Look at digital interactive gaming — an industry that currently employs a relatively small number of people but packs a huge punch in terms of generating attention both within and from outside the city.
You know how excited everyone gets whenever a movie or something is partially shot in the area, and how much pride people have in performers who were born here? Video games are in that kind of space — and quickly gaining stature in the entertainment industry.
In November, the Call of Duty sequel set entertainment industry sales records. A couple of weeks earlier, CBC called the Assassin’s Creed sequel “the pride of Montreal.”
Here in London, Antic Entertainment just won the Canadian New Media Award for best innovative web-based game for Junk Battles and Digital Extremes (their Unreal Tournament is one of my all-time favs) was recently picked by the National Post as one of Canada’s top 10 employers.
How many Londoners even realize what’s happening in London’s gaming cluster?
I sort of did but didn’t know the extent of it until I hung out at the DIG London conference last month, presented by the LEDC. Kadie Ward set the stage on the Tech Alliance blog:
The Digital Interactive Gaming industry is poised for tremendous growth – Ubisoft Executive Yves Guillemot believes that the industry will grow 50% over the next four years. Are London and Ontario ready to take advantage of this opportunity?

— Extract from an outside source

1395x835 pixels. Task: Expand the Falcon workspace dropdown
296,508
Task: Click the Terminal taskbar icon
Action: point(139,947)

Home to several game-design and digital media companies including Big Blue Bubble, Digital Extremes, and Antic Entertainment, with access to talent from Western, Fanshawe, and tirOS College, London is stepping up its game with DIG London 2009.
In June The Free Press had a good article on London’s stature in the industry (the link is to a site that scraped it: I can’t find the original since LFPress.com was redesigned):
… Danielle Parr said London is emerging as a “quite significant” centre for video games in Ontario
Parr said a few established companies tend to spin off talented people that form their own firms to create a cluster.

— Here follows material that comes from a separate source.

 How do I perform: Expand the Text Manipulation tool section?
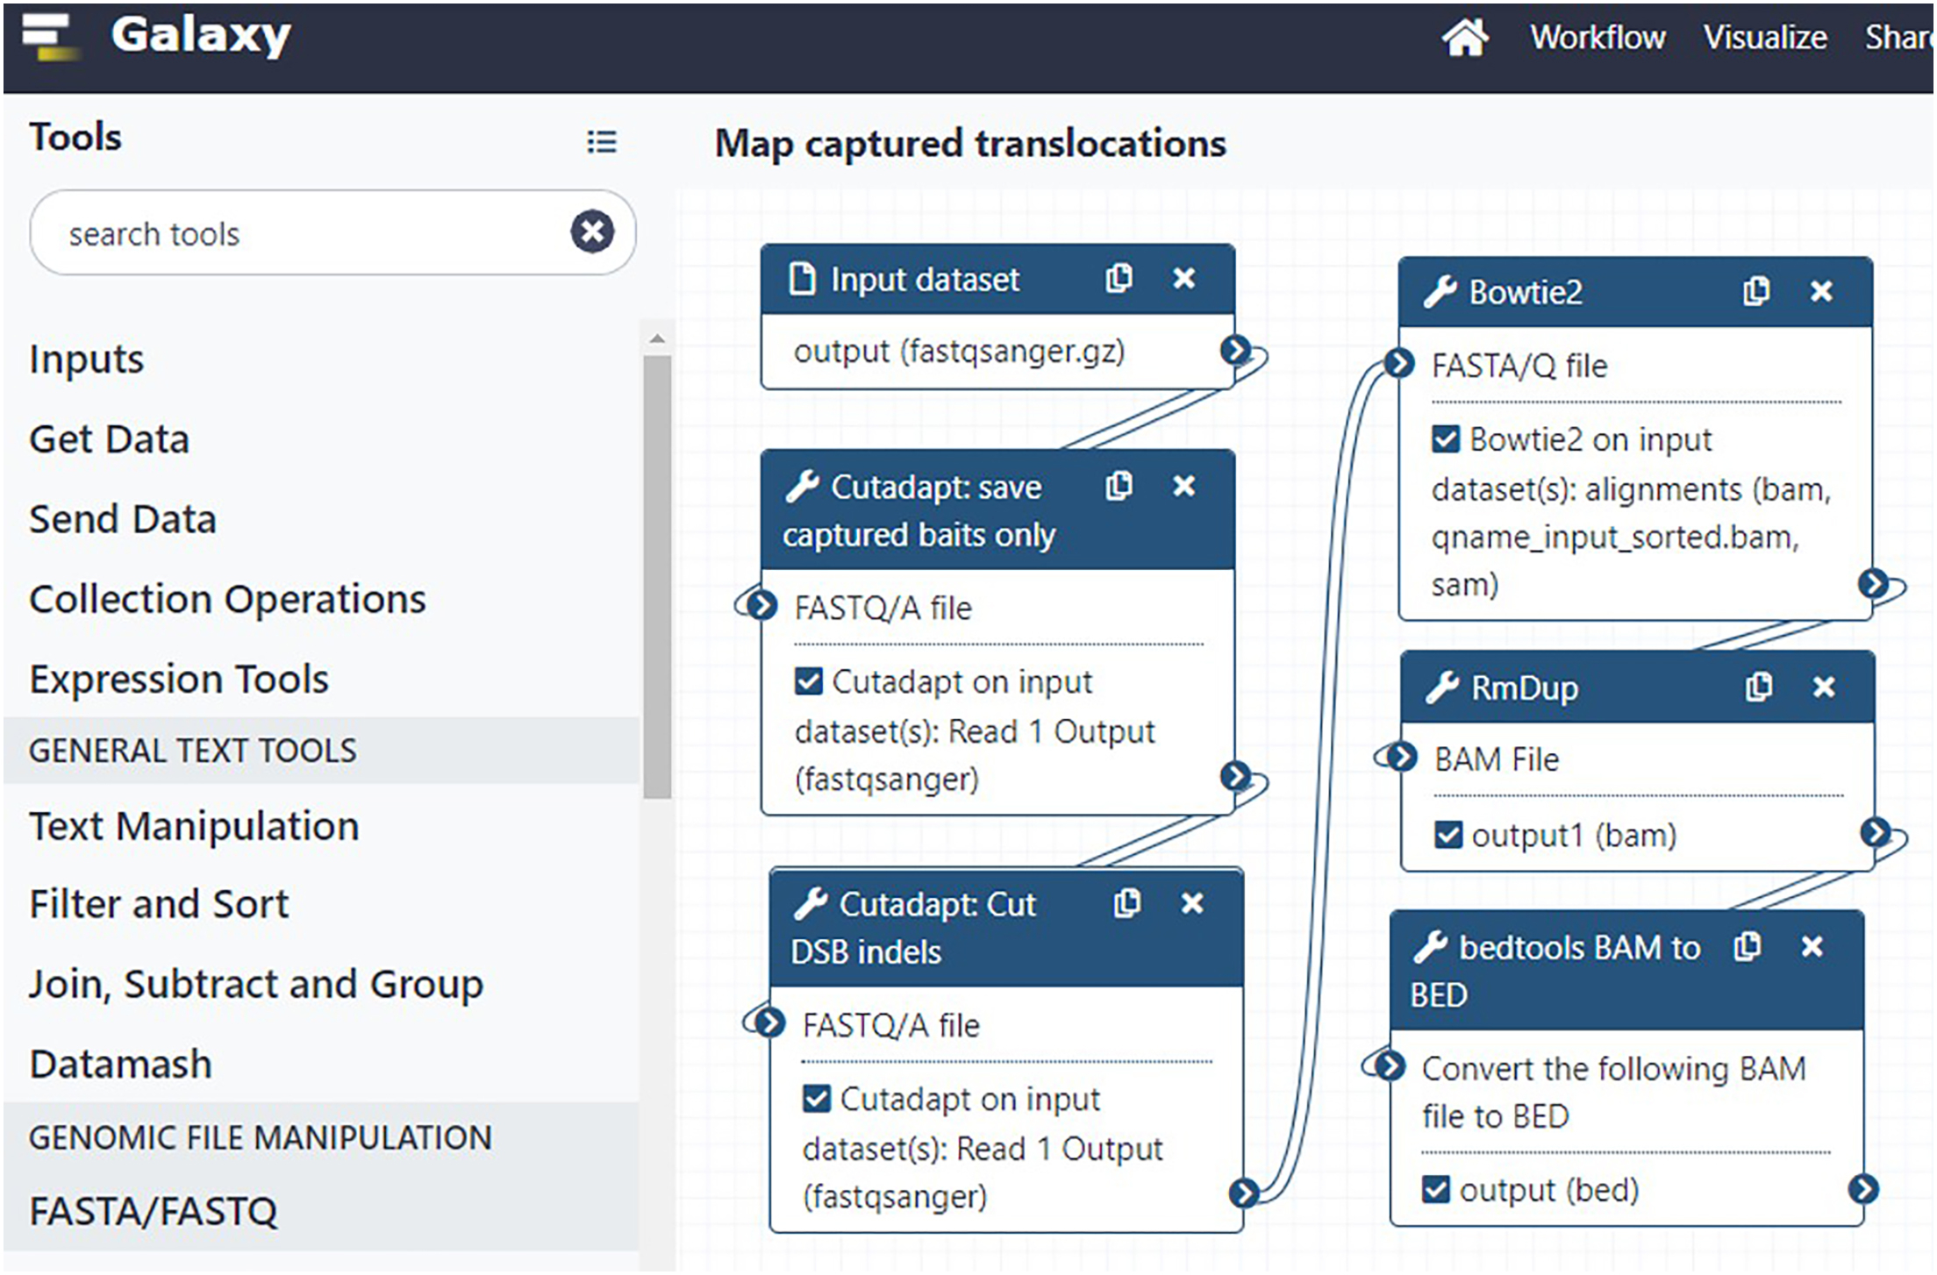(x=194, y=826)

“ When you form a pool of talented people, you can build on that,” she said.
Parr is executive director of the Entertainment Software Association of Canada, representing publishers & distributors (not necessarily developers).
Here’s their report on the industry — worth $1.7 billion and employs 14,000, with past annual growth at 23% and expected growth at 29%.
London has 6 game developers (according to that report) including Digital Extremes with over 100 employees and a very high profile.
Toronto has a lot of companies, but relative to the city’s whole economy digital gaming doesn’t really register (compared to big presences in Vancouver with EA and Montreal with Ubisoft).
Other than London and Toronto, the only other Ontario city with a number of developers is Ottawa — though compared to London I don’t know if Ottawa’s companies are making as big a splash.
There’s an opportunity here to brand London as the place in Ontario known for digital games– and by extension, digital media more generally.
This is something that should be on everyone’s talking points. The message “gaming cluster” should automatically come up in any conversation about London’s future economy.
It signals innovation and creativity, it has a coolness factor — and a hotness factor — that resonates with people in a way that’s remembered and passed on, it’s cutting edge, it’s collaborative and inspiration-driven, it bridges the arts with technology and business….
Put simply, people love gaming (in a way that they do not love cargo) and will go out to preach London’s gospel without being asked — but they have to be made more aware of everything that’s happening here.
Not everybody will understand the value of video games, and the immediate returns may not be obvious, but anything that gets us talking about clusters of entrepreneurship [read Ed Glaeser's pdf] will help us get to the next level in the new economy.
There are plenty successes and more good ideas with potential in London. We just haven’t hit on a narrative that resonates yet.
Everything that gets our attention should feed back into that.